Bias Dependent Variability of Low Frequency Noise in Single Layer Graphene FETs

Low-frequency noise (LFN) variability in graphene transistors (GFETs) is for the first time researched in this work. LFN from an adequate statistical sample of long-channel solution-gated single-layer GFETs is measured in a wide range of operating conditions while a physics-based analytical model is derived that accounts for the bias dependence of LFN variance with remarkable performance.

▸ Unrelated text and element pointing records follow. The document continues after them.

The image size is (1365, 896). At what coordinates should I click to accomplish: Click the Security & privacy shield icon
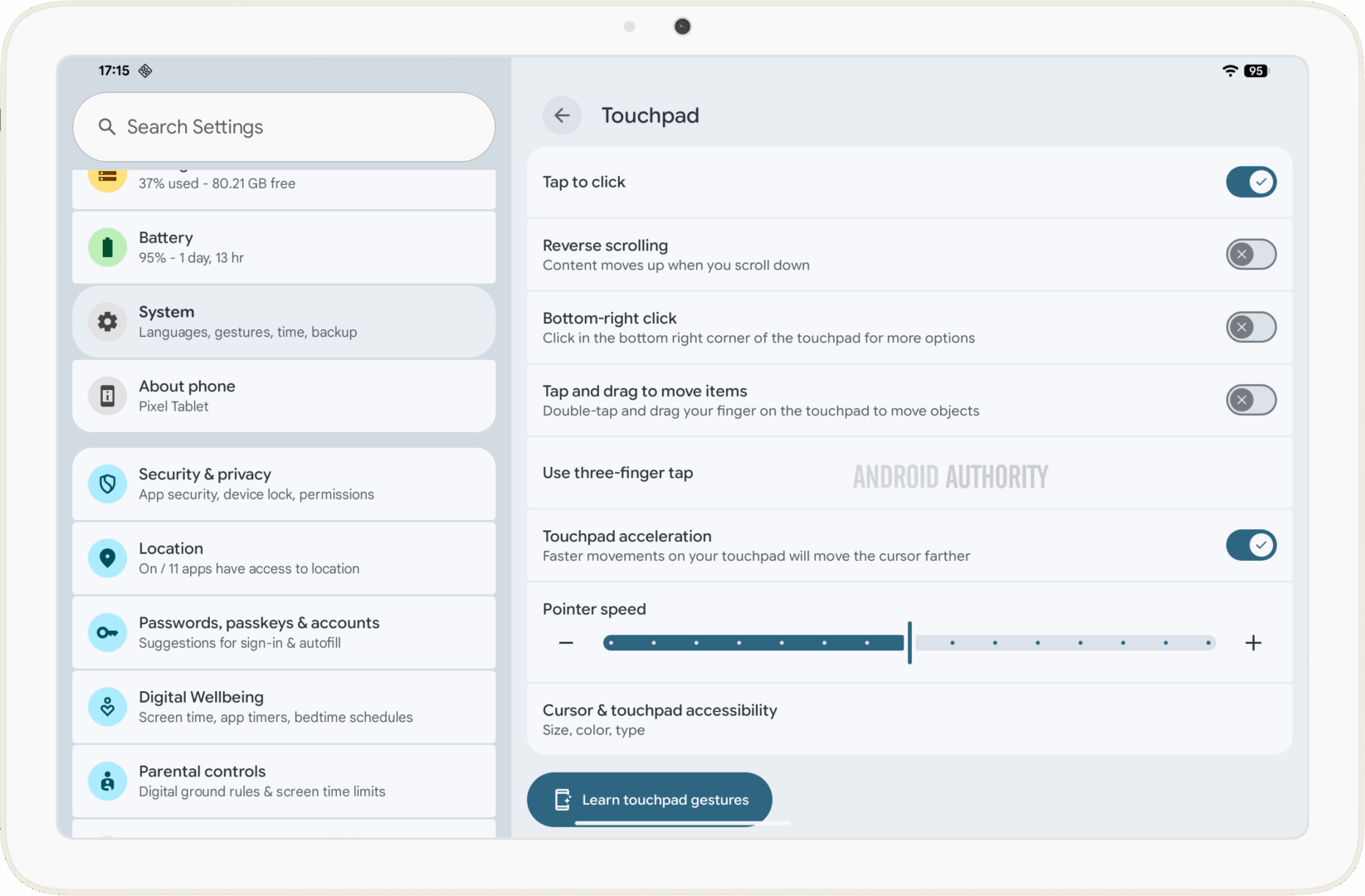(107, 485)
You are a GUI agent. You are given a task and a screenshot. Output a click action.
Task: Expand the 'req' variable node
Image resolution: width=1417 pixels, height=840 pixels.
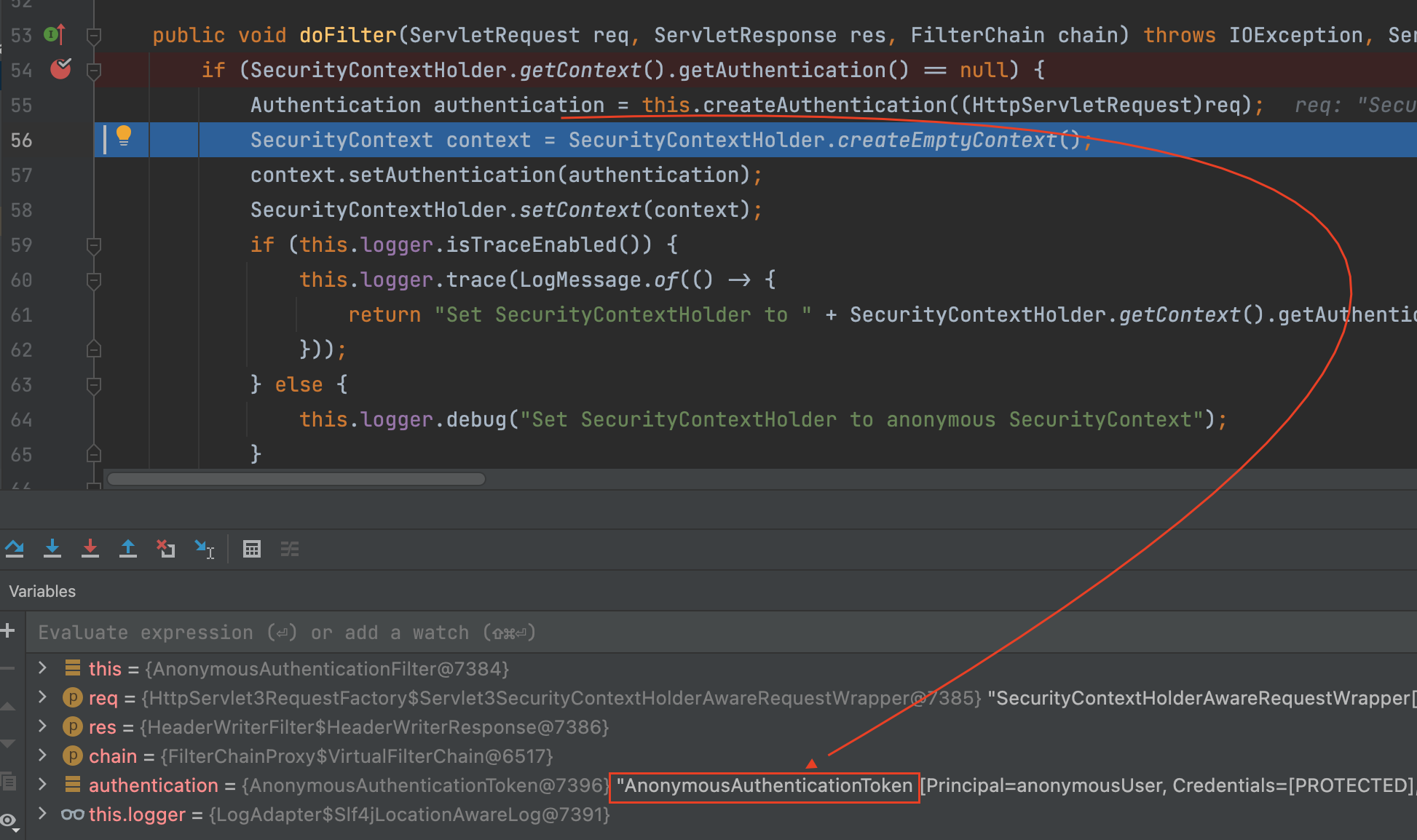pyautogui.click(x=43, y=697)
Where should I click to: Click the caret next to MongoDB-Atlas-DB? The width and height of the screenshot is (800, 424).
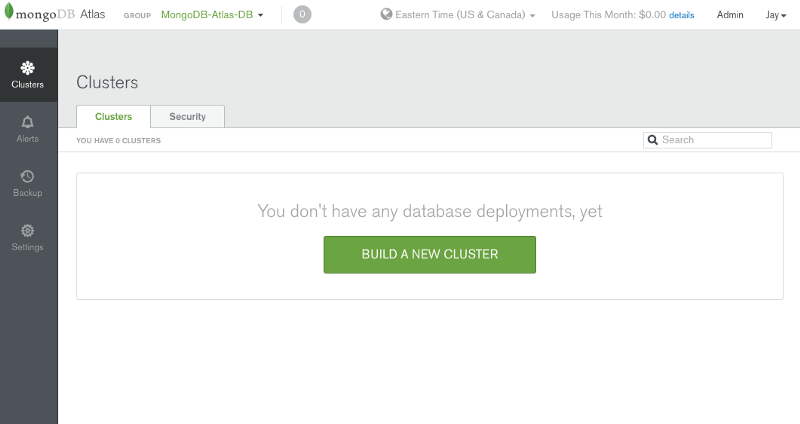point(260,15)
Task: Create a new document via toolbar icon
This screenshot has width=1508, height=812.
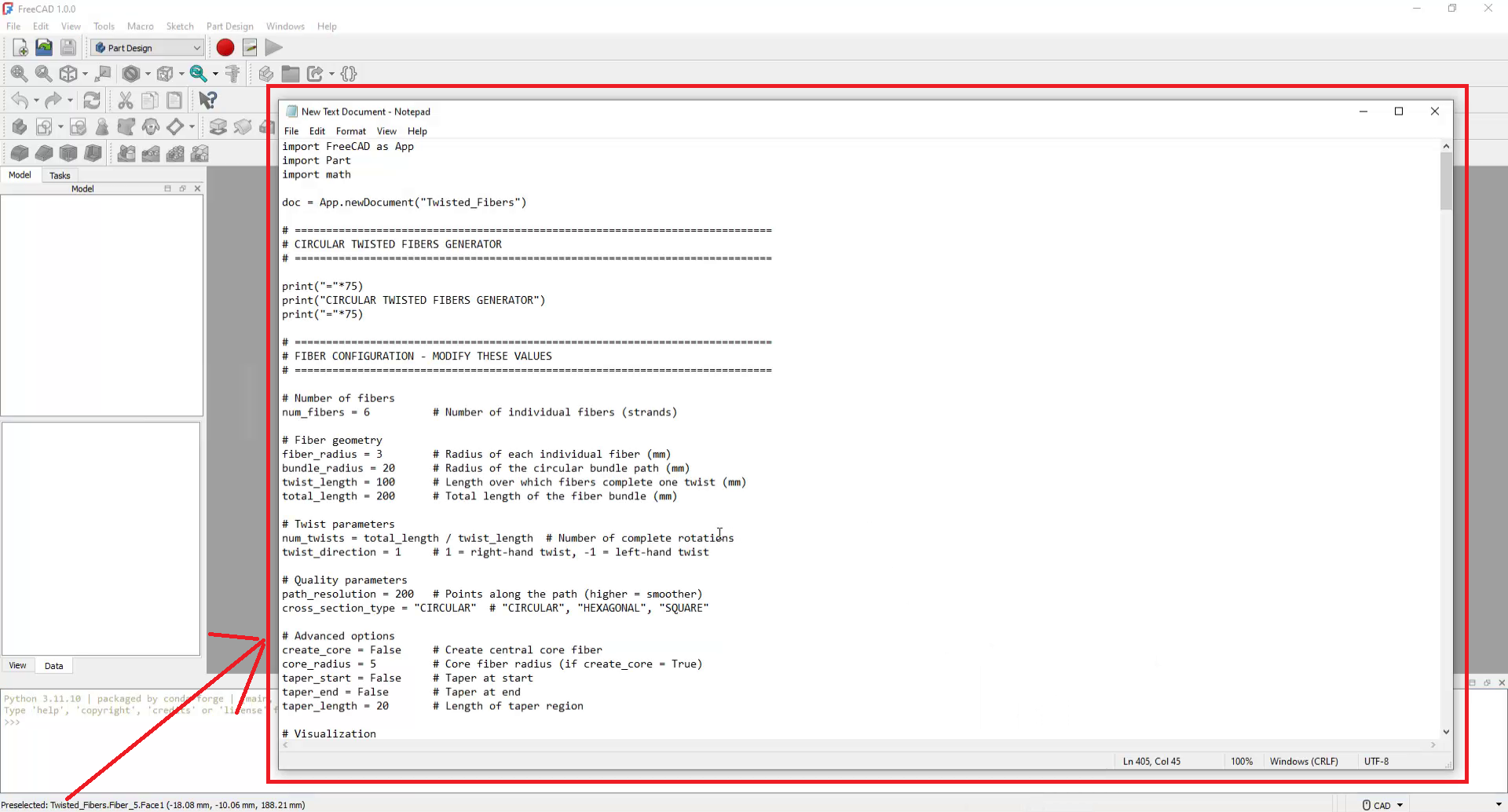Action: [x=20, y=48]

It is theoretically proved and experimentally validated that LFN deviations in GFETs stem from physical mechanisms that generate LFN. Thus, carrier number DN due to trapping/detrapping process and mobility fluctuations Dm which are the main causes of LFN, define its variability likewise as its mean value. DN accounts for an M-shape of normalized LFN variance versus gate bias with a minimum at the charge neutrality point (CNP) as it was the case for normalized LFN mean value while Dm contributes only near the CNP for both variance and mean value. Trap statistical nature is experimentally shown to differ from classical Poisson distribution at silicon-oxide devices, and this is probably caused by electrolyte interface in GFETs under study. Overall, GFET technology development is still in a premature stage which might cause pivotal inconsistencies affecting the scaling laws in GFETs of the same process.